Beginnings and Endings

Outside my window, church bells have started pealing. The sun is slowly edging its way upwards into the day. Light casts shadows over the landscape on its way to fully illuminating everything for today. Birds call in the distance. Every dawn feels like the beginning of a new, undefined something. Our days are ours to make of them what we will. How easily the sacred twilight time dissipates and the doors of the day fly open.

It is like trying to hold on to our infant children. That unrepeatable time in their life and yours when there is nothing there but promise and peace and possibility in their little beings. And within those moments, the poignant realization that I can only hold on to them as they now are in memories. Which fade. Aught to do but see them as they are right then, savor them for a little while, and then take yourself away from their cribs and make the morning coffee.

I believe those occasional glimpses of “sacred” moments keep us moving forward. Unrepentant cynics aren’t completely wrong. It is a messed up old world and always has been. But I live for the slivers of sacred moments, then pile them up in my head until I have a banquet of happy moments and memories to look back on. I choose to absorb into myself the peace I know is out there in the world.

It wasn’t always like that for me. Dawn would break, the birds would start singing and I would reach for a glass of the hair of the dog that bit me. Pain begets pain. That is until we decide to step up and into and steep ourselves in its lessons. I once sat in my living room off and on for weeks as waves of pain would wash over me like sitting in a lye bath. Lye is caustic and made from wood ashes. It was used in times gone by for washing clothes and soap making. Overexposure can burn the skin. My memories felt like they were burning mine.

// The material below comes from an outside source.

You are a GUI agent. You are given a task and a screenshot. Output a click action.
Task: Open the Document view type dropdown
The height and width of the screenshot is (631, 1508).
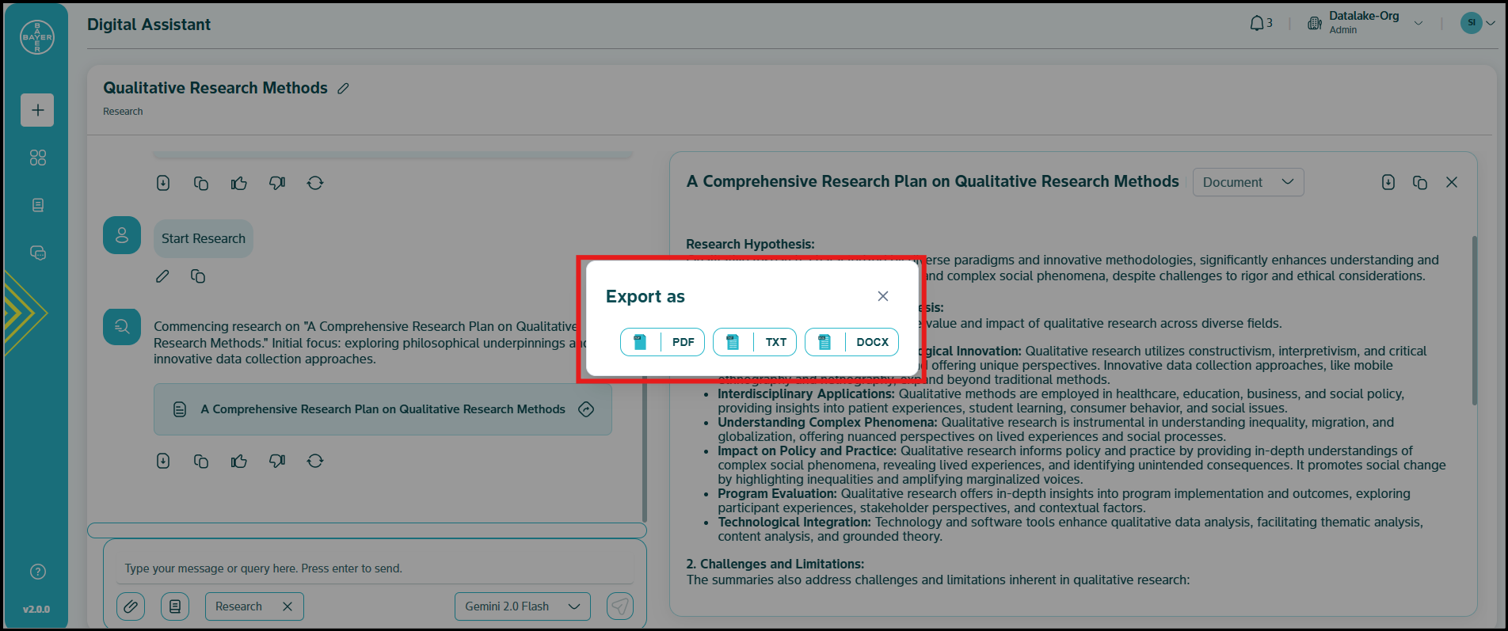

Steeping in the emotional lye bath of unwanted memories, I truly suffered but could feel my heart being cleansed and cauterized. This is the only way to healing, I was assured. To face up to your delinquencies and feel the pain fully before it can be released. Something in there, too, about finally taking personal responsibility for everything you did or that happened to you. That is not to be confused with taking on all the blame for what happened to you. People do bad things. And you have done bad things, too. I did. It is a reminder that you have a choice in how to face up to everything that happens to you – good or bad.

I remember a repetitive thought I had as I was going through this emotional test by fire. In the midst of learning some horrendously painful life lessons, I thought I would much rather have read them in a book. Would that a book or two would have intervened earlier in my life and set me on an easier path. But life unfolds for each of us at the age and stage when we are ready to learn the lessons. That sounds much more orderly than it actually is. We can either learn deliberately by staring down our demons or our demons take over and control us. It’s about feeding the right wolf as I have said before.

We all have measures of light and dark inside us. Refute that fact and you can become one sorry son of a bitch. One of those humans who is so convinced of their holiness and right-thinking that they can make no allowances for the frailty and ambiguity in fellow humans. Evangelical Christians come to mind. They take what is essentially some good common sense direction in the Bible about how to live a good life and go to hell with the joke. As it were.

If you are making others miserable because you can’t treat anyone else’s belief system with respect, then you have kind of missed the point JC was trying to make. I am impatient with stereotyping. I am impatient with the implicit set of “tests” good Christians arbitrarily dream up to admit you to their circle of the blessed and worthy. I am not a great joiner of clubs.

Since early, early morning, the darkened skies are now lightening up and rent through with long skinny clouds of gold. The bells and the birds have mostly gone quiet, their reveille chores having been completed for today. I love the certainty of what I wake up to every morning. I rely on it in my life much as I do my breath and my heartbeat. I stop to take in these precious slices of time in the morning. Because one day, I know I won’t be able to.